• _AIM OF THE EXERCISE_
Filter the listing below, keeping only the lines that contain the word "click".

• _INFORMATION SUPPLIED_
::::
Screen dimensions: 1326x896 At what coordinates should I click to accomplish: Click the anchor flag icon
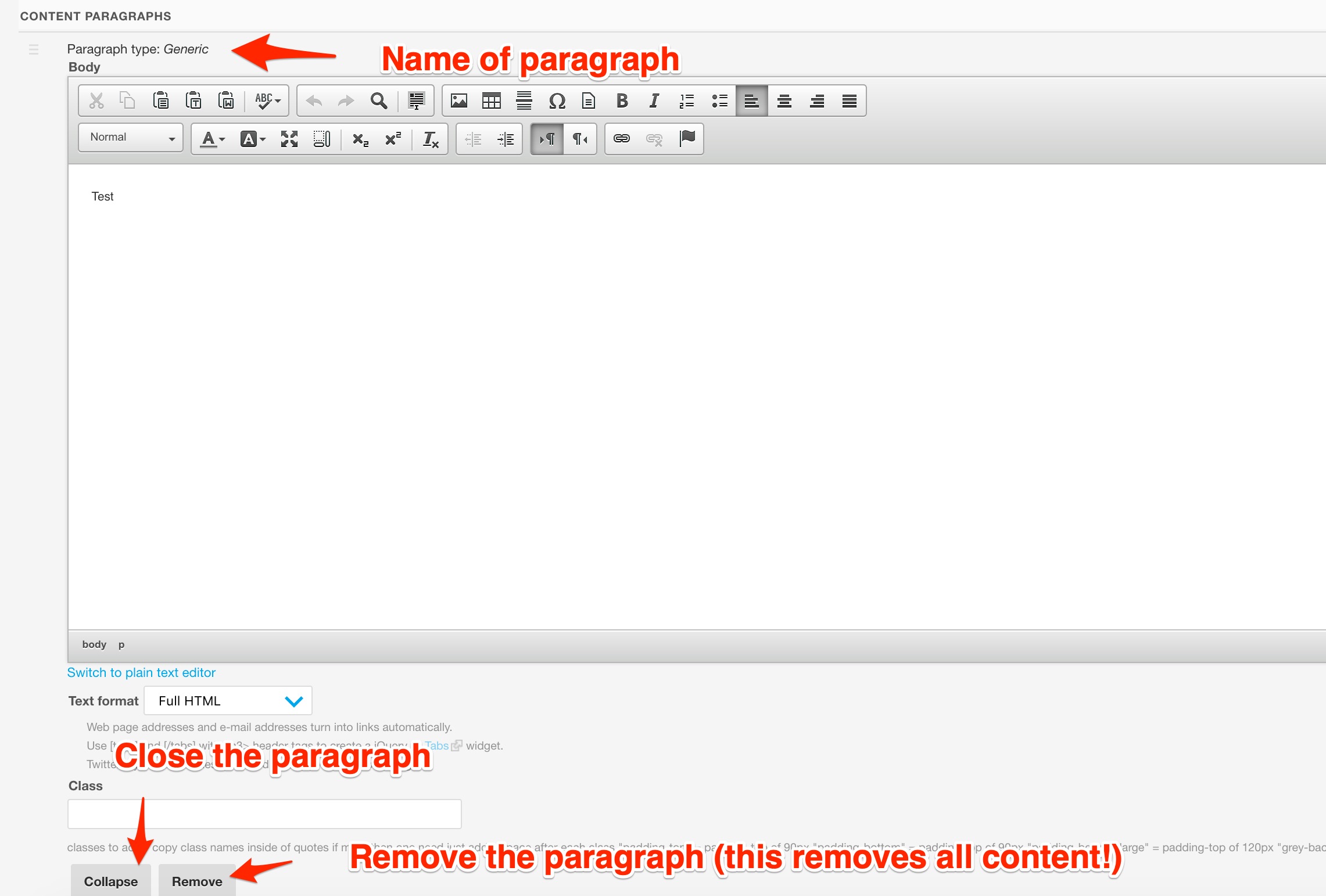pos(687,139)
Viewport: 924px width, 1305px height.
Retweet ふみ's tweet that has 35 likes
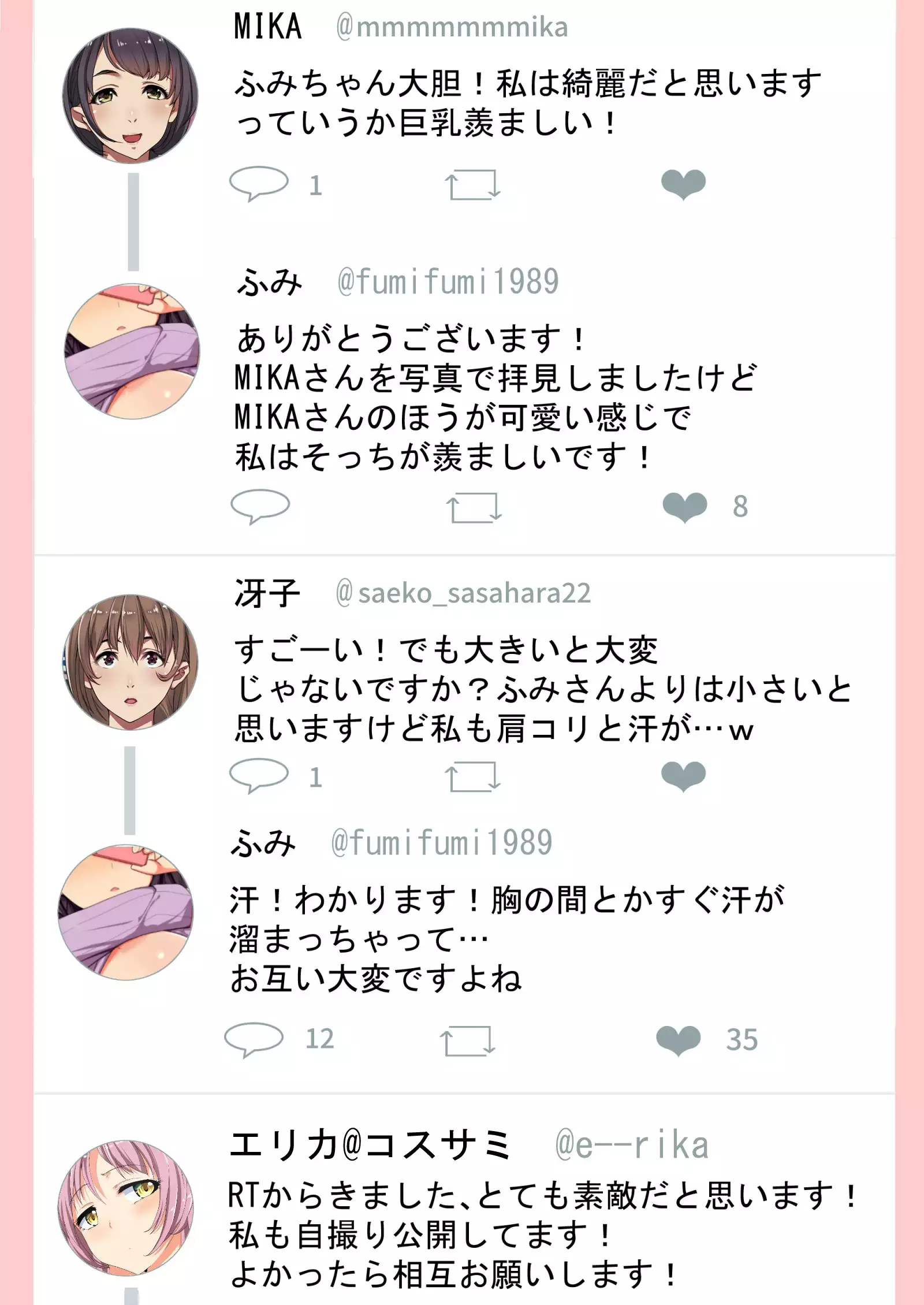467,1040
::::
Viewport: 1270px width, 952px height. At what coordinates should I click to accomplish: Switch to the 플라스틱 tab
::::
• _EXERCISE RESPONSE_
Screen dimensions: 1326x896 At what coordinates should I click to accomplish: Click the anchor flag icon
Viewport: 1270px width, 952px height. At what coordinates should I click to accomplish: Switch to the 플라스틱 tab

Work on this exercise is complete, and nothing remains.